I have had the opportunity to work for a number of different software companies each of which has localized their product into different languages. These opportunities have led to me experience a number of different processes around localization, and a great deal of pain surrounding the whole issue. Localization sucks. However, I don’t believe that it has to suck, and I think there are processes that if put in place can make this a relatively painless process.
I believe the biggest problem area that I have seen in localization is the interweaving of responsibilities. Let me describe the process from one company I have worked for. The developers create their resources in an english-only version, and the sources for these resources are checked into the source control. Then at some predetermined point, a developer packages up all the resource source files and sends them off to the localization team. They have some database which strings are loaded into, translated (often by an third party), and then new source files are generated for the various languages. The source files are then sent back to the developers who have to check them in and test them to make sure that they compile. Net result: days of turnaround time for even trivial localization changes, and hours of wasted time.
The root issue here is that you have developers who are involved in localization, which is not their primary responsibility, and localizers who are involved in development (by producing source files that have to be compiled). I think that we can resolve these issues and streamline the process by simply separating the functions more distinctly.
First, we need to have a method whereby localization can take place during the build process without any intervention. My first thoughts here are that we could create a program that is part of the build system that localizes an english source file into another language source file. The data that this program would consume is a translation database that would be checked into the source control system. The localization team is responsible simply for checking in a new copy of the database when they have updates. This system is a good improvement on the original, but it still leaves the problem that the files have to be compiled after the localization process changes them. One wrong string (with a misplaced quote character, etc.) and the build fails.
A better way to solve this problem is that the build system builds the initial binaries. Then the localization program is pointed at the binary file containing english resources. It edits this binary file and produces a copy of it with updated resources. In this way, we have isolated the localization process from the development process as much as possible.
The program that is responsible for performing the localization of binaries should also produce as part of its output a file that shows what resources are new or updated. This resources need further localization work. There needs now to be a tool that the localizers use to edit the localization database.
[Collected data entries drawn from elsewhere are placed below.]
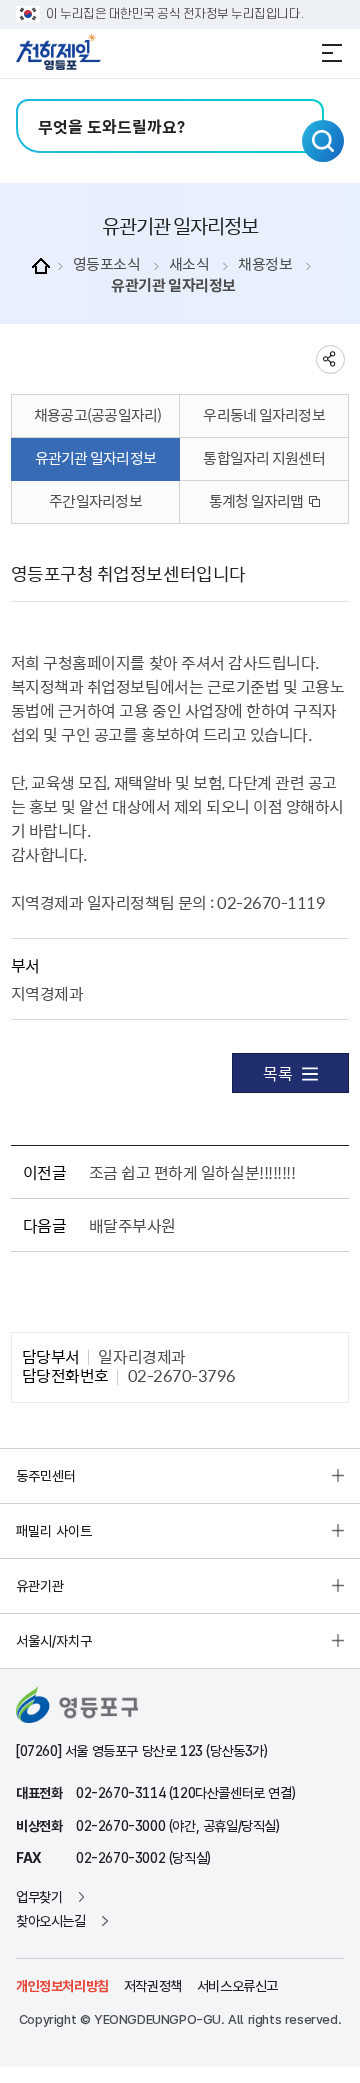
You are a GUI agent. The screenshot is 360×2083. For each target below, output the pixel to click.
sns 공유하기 (330, 359)
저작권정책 (153, 1986)
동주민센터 (46, 1476)
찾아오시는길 (51, 1921)
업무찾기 (39, 1897)
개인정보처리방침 (62, 1986)
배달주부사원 (132, 1225)
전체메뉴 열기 (332, 53)
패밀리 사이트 (54, 1531)
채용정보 (265, 264)
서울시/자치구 (54, 1641)
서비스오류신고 (237, 1986)
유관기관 (40, 1586)
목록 (277, 1073)
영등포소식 (107, 264)
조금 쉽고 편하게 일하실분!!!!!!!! (192, 1172)
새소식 (189, 264)
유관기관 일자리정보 (173, 285)
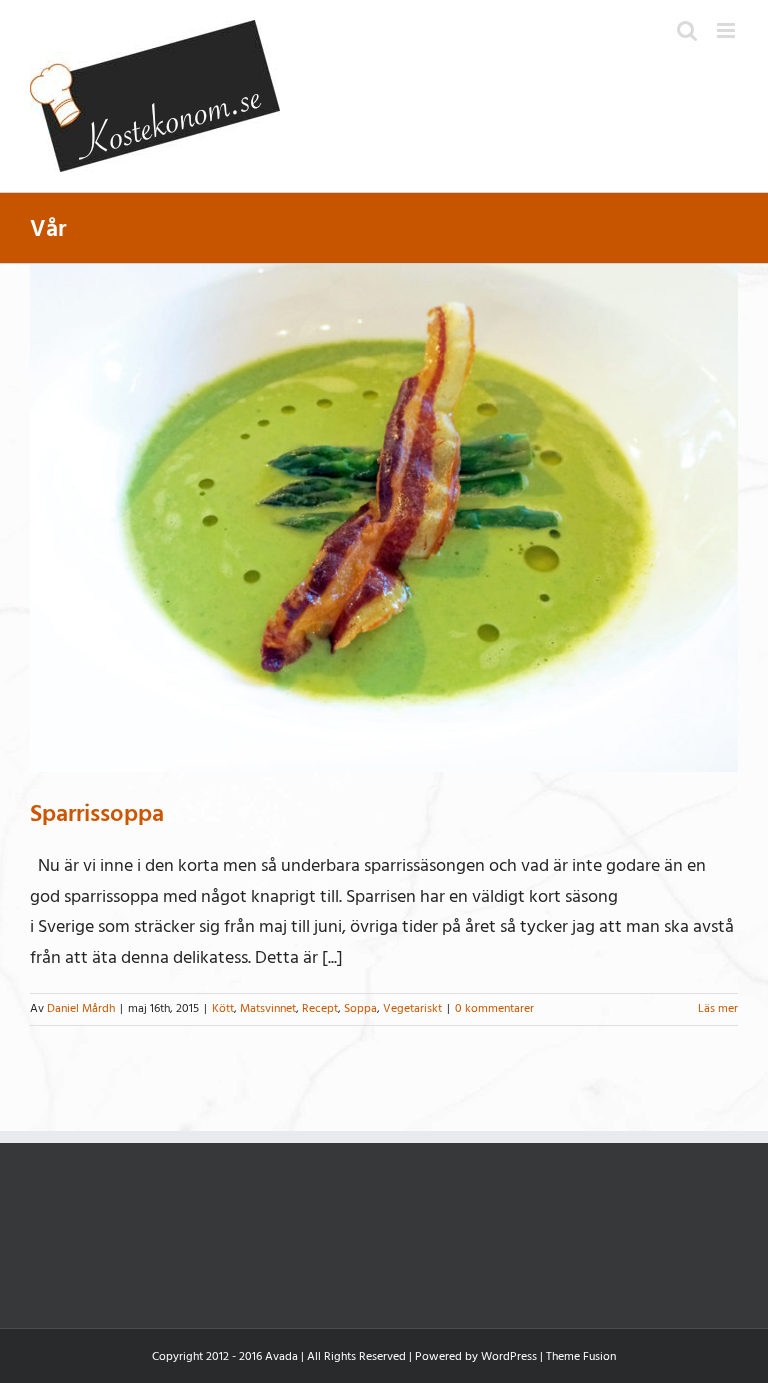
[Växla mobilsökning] (687, 30)
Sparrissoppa (97, 813)
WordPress (509, 1356)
It should be able to consume this build output product to import the new strings into their database. In this way the localizers never have to deal directly with the product. They only deal with the inputs to a tool that they own, and the outputs from a tool that they own.
Another side improvement to the general localization process is how to do a large degree of localization before any translation takes place. This process is what I have heard referred to as “pseudo-localization”. The localizing tool should be capable of producing a “pseudo-localized” binary, that does not have ANY real strings. Rather, it should take all existing string resources, generate enough gibberish to pad the value and make it long enough to simulate a translated string. (Usually strings grow by something like 30% or so when translated to certain languages.) The product can then be installed and tested with these pseudo-localized strings to find spacing issues, etc. long before any translation work is done.